**Dataset extract**

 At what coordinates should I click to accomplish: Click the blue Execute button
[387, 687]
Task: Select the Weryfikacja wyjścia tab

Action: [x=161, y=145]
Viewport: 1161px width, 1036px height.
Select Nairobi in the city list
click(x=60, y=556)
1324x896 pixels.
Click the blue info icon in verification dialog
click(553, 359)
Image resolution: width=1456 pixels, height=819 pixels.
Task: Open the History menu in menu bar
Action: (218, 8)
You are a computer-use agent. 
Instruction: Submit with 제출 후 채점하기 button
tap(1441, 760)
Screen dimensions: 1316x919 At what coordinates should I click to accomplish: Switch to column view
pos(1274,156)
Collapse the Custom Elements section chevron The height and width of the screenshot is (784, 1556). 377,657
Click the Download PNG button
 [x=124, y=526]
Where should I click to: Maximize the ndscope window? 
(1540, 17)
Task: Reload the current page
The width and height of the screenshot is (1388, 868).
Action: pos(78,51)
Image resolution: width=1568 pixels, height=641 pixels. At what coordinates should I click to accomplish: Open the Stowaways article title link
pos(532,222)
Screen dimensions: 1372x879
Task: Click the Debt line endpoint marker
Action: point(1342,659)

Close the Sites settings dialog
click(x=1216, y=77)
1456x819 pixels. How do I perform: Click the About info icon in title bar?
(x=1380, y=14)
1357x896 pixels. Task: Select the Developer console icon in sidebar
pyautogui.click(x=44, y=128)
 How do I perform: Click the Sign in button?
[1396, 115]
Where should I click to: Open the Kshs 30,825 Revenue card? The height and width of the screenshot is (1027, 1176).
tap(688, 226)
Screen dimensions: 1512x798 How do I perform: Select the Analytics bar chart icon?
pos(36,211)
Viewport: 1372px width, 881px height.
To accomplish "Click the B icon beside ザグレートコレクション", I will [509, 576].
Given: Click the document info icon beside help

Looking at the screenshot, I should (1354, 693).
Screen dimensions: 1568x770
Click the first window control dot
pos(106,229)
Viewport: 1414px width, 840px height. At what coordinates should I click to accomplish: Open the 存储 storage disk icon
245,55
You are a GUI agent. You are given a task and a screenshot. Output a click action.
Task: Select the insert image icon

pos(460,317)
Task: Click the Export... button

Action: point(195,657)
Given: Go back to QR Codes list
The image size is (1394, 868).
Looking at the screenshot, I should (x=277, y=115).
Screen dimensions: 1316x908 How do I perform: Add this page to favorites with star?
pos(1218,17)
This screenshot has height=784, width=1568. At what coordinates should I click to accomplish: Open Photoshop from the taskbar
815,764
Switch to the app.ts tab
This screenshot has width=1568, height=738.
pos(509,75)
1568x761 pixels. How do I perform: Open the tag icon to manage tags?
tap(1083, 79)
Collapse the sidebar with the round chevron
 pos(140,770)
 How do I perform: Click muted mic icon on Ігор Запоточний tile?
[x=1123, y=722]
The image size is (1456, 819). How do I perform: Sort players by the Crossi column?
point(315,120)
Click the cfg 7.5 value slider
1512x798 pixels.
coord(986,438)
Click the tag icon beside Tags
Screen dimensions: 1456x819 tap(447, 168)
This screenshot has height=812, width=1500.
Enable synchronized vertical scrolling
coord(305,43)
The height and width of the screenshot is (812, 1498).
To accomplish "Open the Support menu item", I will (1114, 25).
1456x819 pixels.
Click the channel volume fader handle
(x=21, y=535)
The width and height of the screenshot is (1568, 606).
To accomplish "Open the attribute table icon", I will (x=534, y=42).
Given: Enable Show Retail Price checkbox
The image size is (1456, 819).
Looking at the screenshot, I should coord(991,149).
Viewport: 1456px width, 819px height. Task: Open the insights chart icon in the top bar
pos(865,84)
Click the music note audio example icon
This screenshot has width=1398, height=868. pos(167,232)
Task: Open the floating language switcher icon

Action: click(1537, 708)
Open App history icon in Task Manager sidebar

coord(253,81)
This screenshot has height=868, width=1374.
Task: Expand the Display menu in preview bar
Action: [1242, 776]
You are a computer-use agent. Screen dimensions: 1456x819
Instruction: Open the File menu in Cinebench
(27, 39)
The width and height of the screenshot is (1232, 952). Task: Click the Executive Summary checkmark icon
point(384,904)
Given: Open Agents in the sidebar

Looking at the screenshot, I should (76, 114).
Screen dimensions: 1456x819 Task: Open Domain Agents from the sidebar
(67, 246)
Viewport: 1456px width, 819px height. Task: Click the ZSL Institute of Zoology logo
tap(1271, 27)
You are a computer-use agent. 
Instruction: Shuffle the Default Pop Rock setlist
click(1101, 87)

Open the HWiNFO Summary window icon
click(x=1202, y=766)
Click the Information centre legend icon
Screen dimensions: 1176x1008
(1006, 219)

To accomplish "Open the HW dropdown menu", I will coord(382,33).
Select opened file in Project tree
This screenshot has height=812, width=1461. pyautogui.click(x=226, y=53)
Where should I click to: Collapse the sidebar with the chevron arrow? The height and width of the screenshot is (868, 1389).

**Problem details**
Repeat the material in full, exactly as it reads.

**Response for this exercise**
 At what coordinates should I click to accomplish: Click the blue Execute button
[387, 687]
Task: Select the Weryfikacja wyjścia tab

Action: [x=161, y=145]
Viewport: 1161px width, 1036px height.
Select Nairobi in the city list
click(x=60, y=556)
1324x896 pixels.
Click the blue info icon in verification dialog
click(553, 359)
Image resolution: width=1456 pixels, height=819 pixels.
Task: Open the History menu in menu bar
Action: (218, 8)
You are a computer-use agent. 
Instruction: Submit with 제출 후 채점하기 button
tap(1441, 760)
Screen dimensions: 1316x919 At what coordinates should I click to accomplish: Switch to column view
pos(1274,156)
Collapse the Custom Elements section chevron The height and width of the screenshot is (784, 1556). 377,657
Click the Download PNG button
 [x=124, y=526]
Where should I click to: Maximize the ndscope window? 
(1540, 17)
Task: Reload the current page
The width and height of the screenshot is (1388, 868).
Action: pos(78,51)
Image resolution: width=1568 pixels, height=641 pixels. At what coordinates should I click to accomplish: Open the Stowaways article title link
pos(532,222)
Screen dimensions: 1372x879
Task: Click the Debt line endpoint marker
Action: point(1342,659)

Close the Sites settings dialog
click(x=1216, y=77)
1456x819 pixels. How do I perform: Click the About info icon in title bar?
(x=1380, y=14)
1357x896 pixels. Task: Select the Developer console icon in sidebar
pyautogui.click(x=44, y=128)
 How do I perform: Click the Sign in button?
[1396, 115]
Where should I click to: Open the Kshs 30,825 Revenue card? The height and width of the screenshot is (1027, 1176).
tap(688, 226)
Screen dimensions: 1512x798 How do I perform: Select the Analytics bar chart icon?
pos(36,211)
Viewport: 1372px width, 881px height.
To accomplish "Click the B icon beside ザグレートコレクション", I will [509, 576].
Given: Click the document info icon beside help

Looking at the screenshot, I should (1354, 693).
Screen dimensions: 1568x770
Click the first window control dot
pos(106,229)
Viewport: 1414px width, 840px height. At what coordinates should I click to accomplish: Open the 存储 storage disk icon
245,55
You are a GUI agent. You are given a task and a screenshot. Output a click action.
Task: Select the insert image icon

pos(460,317)
Task: Click the Export... button

Action: point(195,657)
Given: Go back to QR Codes list
The image size is (1394, 868).
Looking at the screenshot, I should (x=277, y=115).
Screen dimensions: 1316x908 How do I perform: Add this page to favorites with star?
pos(1218,17)
This screenshot has height=784, width=1568. At what coordinates should I click to accomplish: Open Photoshop from the taskbar
815,764
Switch to the app.ts tab
This screenshot has width=1568, height=738.
pos(509,75)
1568x761 pixels. How do I perform: Open the tag icon to manage tags?
tap(1083, 79)
Collapse the sidebar with the round chevron
 pos(140,770)
 How do I perform: Click muted mic icon on Ігор Запоточний tile?
[x=1123, y=722]
The image size is (1456, 819). How do I perform: Sort players by the Crossi column?
point(315,120)
Click the cfg 7.5 value slider
1512x798 pixels.
coord(986,438)
Click the tag icon beside Tags
Screen dimensions: 1456x819 tap(447, 168)
This screenshot has height=812, width=1500.
Enable synchronized vertical scrolling
coord(305,43)
The height and width of the screenshot is (812, 1498).
To accomplish "Open the Support menu item", I will (1114, 25).
1456x819 pixels.
Click the channel volume fader handle
(x=21, y=535)
The width and height of the screenshot is (1568, 606).
To accomplish "Open the attribute table icon", I will (x=534, y=42).
Given: Enable Show Retail Price checkbox
The image size is (1456, 819).
Looking at the screenshot, I should coord(991,149).
Viewport: 1456px width, 819px height. Task: Open the insights chart icon in the top bar
pos(865,84)
Click the music note audio example icon
This screenshot has width=1398, height=868. pos(167,232)
Task: Open the floating language switcher icon

Action: click(1537, 708)
Open App history icon in Task Manager sidebar

coord(253,81)
This screenshot has height=868, width=1374.
Task: Expand the Display menu in preview bar
Action: [1242, 776]
You are a computer-use agent. Screen dimensions: 1456x819
Instruction: Open the File menu in Cinebench
(27, 39)
The width and height of the screenshot is (1232, 952). Task: Click the Executive Summary checkmark icon
point(384,904)
Given: Open Agents in the sidebar

Looking at the screenshot, I should (76, 114).
Screen dimensions: 1456x819 Task: Open Domain Agents from the sidebar
(67, 246)
Viewport: 1456px width, 819px height. Task: Click the ZSL Institute of Zoology logo
tap(1271, 27)
You are a computer-use agent. 
Instruction: Shuffle the Default Pop Rock setlist
click(1101, 87)

Open the HWiNFO Summary window icon
click(x=1202, y=766)
Click the Information centre legend icon
Screen dimensions: 1176x1008
(1006, 219)

To accomplish "Open the HW dropdown menu", I will coord(382,33).
Select opened file in Project tree
This screenshot has height=812, width=1461. pyautogui.click(x=226, y=53)
Where should I click to: Collapse the sidebar with the chevron arrow? The height and width of the screenshot is (868, 1389).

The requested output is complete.